- **Your goal**
The answer must be an exact copy of the lines from the one with "800x434 pixels." through the final line of the records below, with no pictures.

Collected data
******

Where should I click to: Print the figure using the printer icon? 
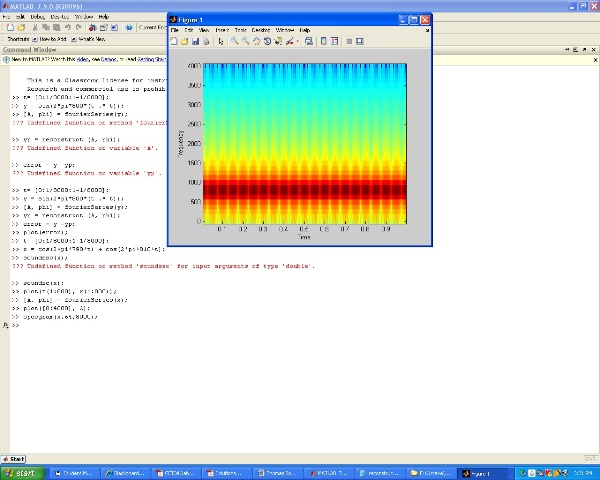pos(206,41)
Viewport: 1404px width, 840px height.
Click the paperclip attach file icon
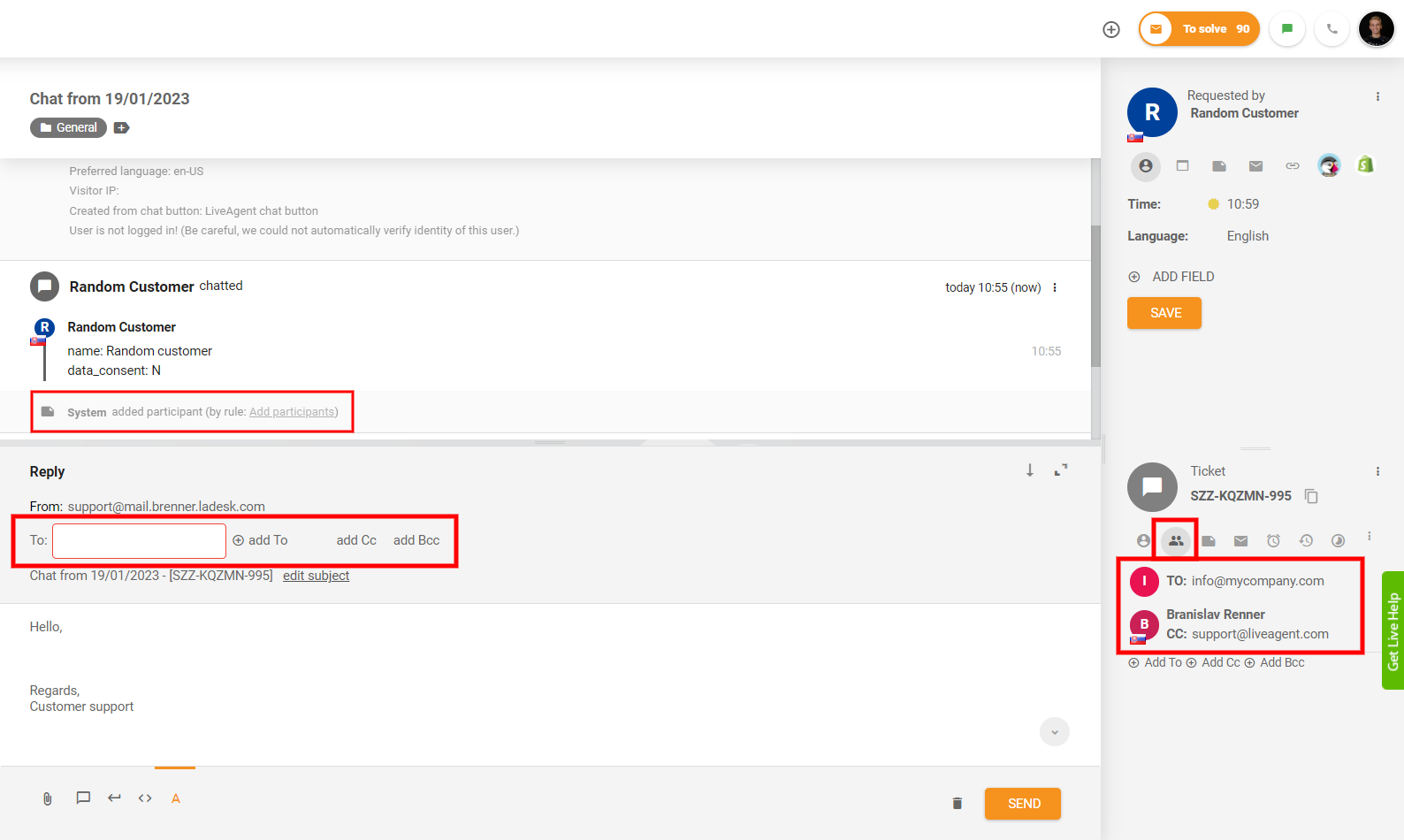tap(48, 798)
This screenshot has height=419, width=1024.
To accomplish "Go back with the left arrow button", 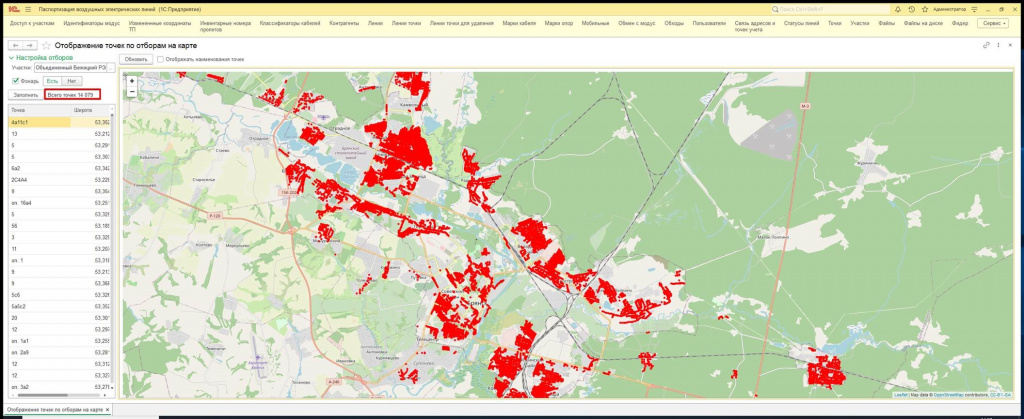I will tap(14, 45).
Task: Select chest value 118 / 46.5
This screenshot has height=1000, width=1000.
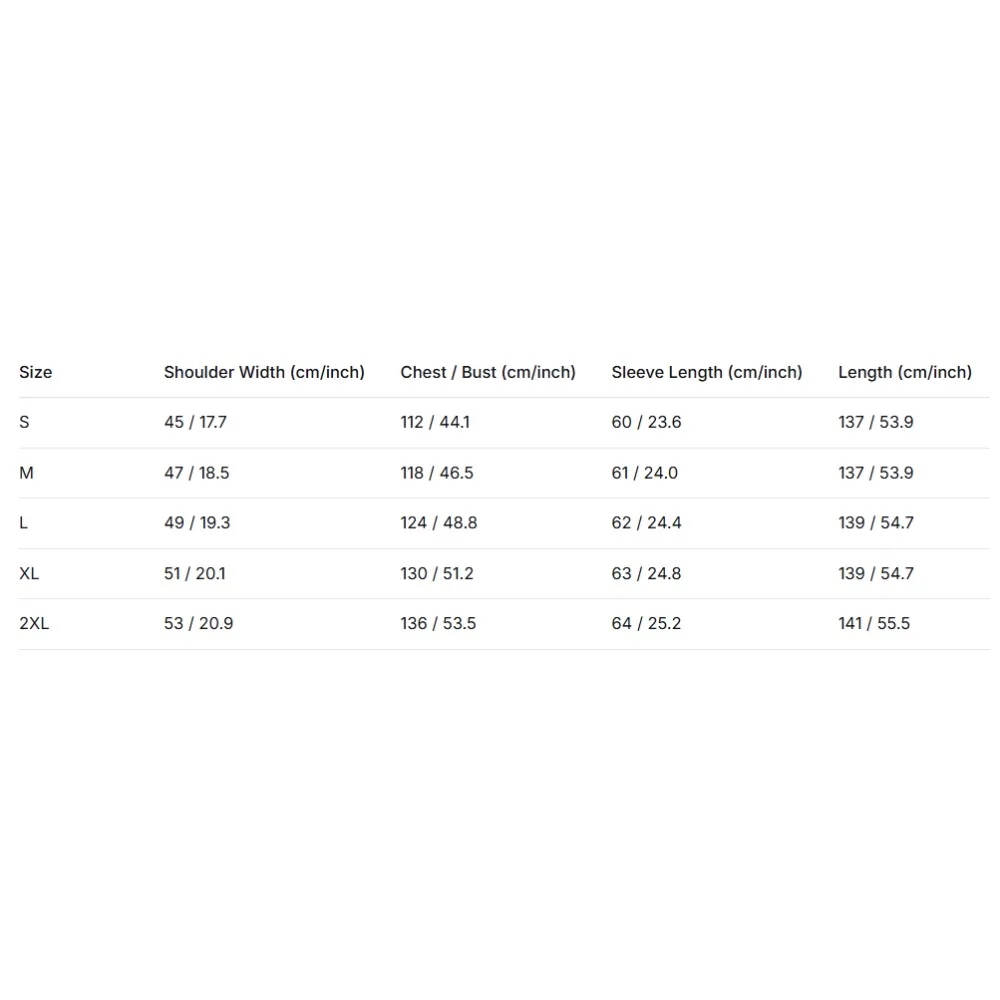Action: [437, 473]
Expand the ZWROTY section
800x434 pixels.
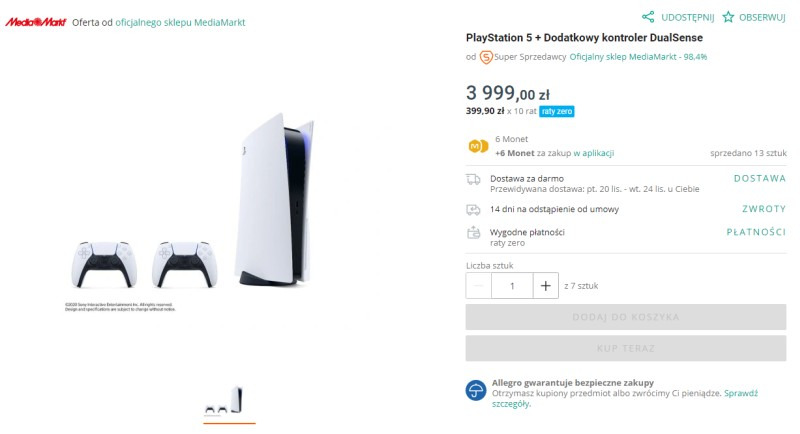point(763,209)
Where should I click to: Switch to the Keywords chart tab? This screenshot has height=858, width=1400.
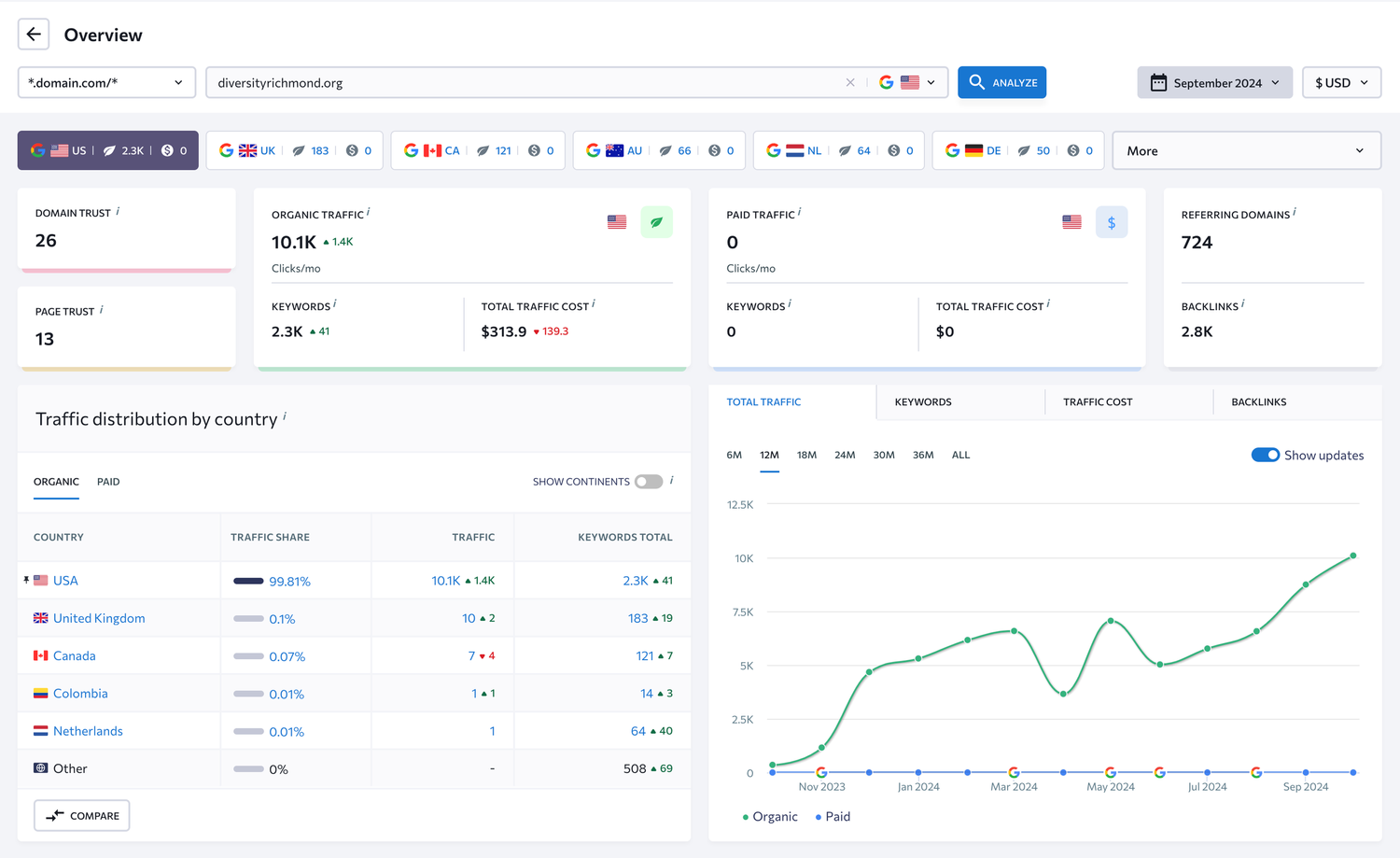pos(923,401)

******

- **Result of this task**
800x434 pixels.
point(763,209)
Where should I click to: Switch to the Keywords chart tab? This screenshot has height=858, width=1400.
pos(923,401)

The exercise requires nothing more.